» What is required:
Reproduce word for word the passage in the article below on the new Saline County career and technical education center, from "When the center" up to and including "tax was proposed.".

» Source document:
· · · · · · ·

Despite dealing with bad weather and the COVID-19 pandemic, construction on the new Saline County career and technical education facility is going smoothly.
“The project is going very well,” said Black Corley Owens + Hughes Architects President Brian Black. “Site grading is complete, much of the site utilities are complete and we are focusing most of our efforts on the building now. Building concrete (footings and slabs), masonry walls and steel erection are ongoing, and it’s nice to have some dry summer weather to perform this work.”
The center, a collaboration between local school and county officials, along with business owners, will be located on Mountain View Road near Exit 114.
When the center is constructed, students from six school districts — Benton, Bryant, Bauxite, Glen Rose, Harmony Grove and Sheridan — will have the opportunity to take classes in 10 different pathways. In seven of the pathways, upon graduation, students will have the needed certification to earn a job and begin a career.
To cover the construction costs of the center, a ballot item — Issue 6 — for a 3/8-cent temporary sales tax was proposed.
In 2018, More than 20,000 votes, or 54.93 percent, were cast in favor of the issue and about 18,000 people, or 45.07 percent, voted against the ballot item.
In 2019, BCOH was selected to design the project and CDI Contractors won the bid.
CDI submitted a bid for a project at a cost of $27,899,000 and a timeline of 515 days.

· · · · · · ·

» Data provided:
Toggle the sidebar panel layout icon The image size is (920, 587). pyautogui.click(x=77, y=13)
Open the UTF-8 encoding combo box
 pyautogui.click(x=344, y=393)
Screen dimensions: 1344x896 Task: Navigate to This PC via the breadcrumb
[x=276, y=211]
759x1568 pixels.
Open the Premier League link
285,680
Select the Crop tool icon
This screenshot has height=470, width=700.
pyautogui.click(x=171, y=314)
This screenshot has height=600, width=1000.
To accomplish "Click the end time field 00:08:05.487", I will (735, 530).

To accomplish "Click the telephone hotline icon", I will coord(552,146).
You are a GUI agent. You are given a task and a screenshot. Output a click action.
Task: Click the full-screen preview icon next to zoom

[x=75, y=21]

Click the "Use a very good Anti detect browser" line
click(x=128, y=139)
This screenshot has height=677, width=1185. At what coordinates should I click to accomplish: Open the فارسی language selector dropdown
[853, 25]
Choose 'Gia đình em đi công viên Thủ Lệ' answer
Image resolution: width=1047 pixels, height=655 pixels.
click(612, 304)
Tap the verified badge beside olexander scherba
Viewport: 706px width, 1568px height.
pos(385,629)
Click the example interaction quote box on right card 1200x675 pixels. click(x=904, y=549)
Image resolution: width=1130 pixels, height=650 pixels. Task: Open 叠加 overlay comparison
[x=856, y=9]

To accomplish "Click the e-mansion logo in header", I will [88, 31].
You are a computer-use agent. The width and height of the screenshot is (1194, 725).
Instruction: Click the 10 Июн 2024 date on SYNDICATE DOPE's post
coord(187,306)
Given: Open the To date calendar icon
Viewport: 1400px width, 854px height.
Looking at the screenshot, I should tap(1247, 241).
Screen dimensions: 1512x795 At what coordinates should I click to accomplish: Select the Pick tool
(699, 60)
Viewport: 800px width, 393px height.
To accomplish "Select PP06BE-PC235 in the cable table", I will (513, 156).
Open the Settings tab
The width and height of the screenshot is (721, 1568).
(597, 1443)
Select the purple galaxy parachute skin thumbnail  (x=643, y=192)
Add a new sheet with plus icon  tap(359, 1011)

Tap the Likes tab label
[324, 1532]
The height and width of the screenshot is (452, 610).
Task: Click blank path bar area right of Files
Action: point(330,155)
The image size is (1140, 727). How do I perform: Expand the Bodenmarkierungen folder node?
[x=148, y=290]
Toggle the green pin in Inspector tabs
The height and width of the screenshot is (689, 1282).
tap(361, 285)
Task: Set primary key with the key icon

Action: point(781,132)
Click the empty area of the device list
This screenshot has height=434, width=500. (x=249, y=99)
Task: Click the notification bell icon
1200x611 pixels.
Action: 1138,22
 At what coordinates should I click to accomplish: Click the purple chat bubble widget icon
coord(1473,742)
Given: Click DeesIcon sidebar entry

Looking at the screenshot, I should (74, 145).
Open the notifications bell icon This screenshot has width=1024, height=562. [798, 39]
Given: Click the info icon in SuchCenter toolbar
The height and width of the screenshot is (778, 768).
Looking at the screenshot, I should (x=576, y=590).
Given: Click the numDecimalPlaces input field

· · · · · · ·

» Exercise answer:
When the center is constructed, students from six school districts — Benton, Bryant, Bauxite, Glen Rose, Harmony Grove and Sheridan — will have the opportunity to take classes in 10 different pathways. In seven of the pathways, upon graduation, students will have the needed certification to earn a job and begin a career.
To cover the construction costs of the center, a ballot item — Issue 6 — for a 3/8-cent temporary sales tax was proposed.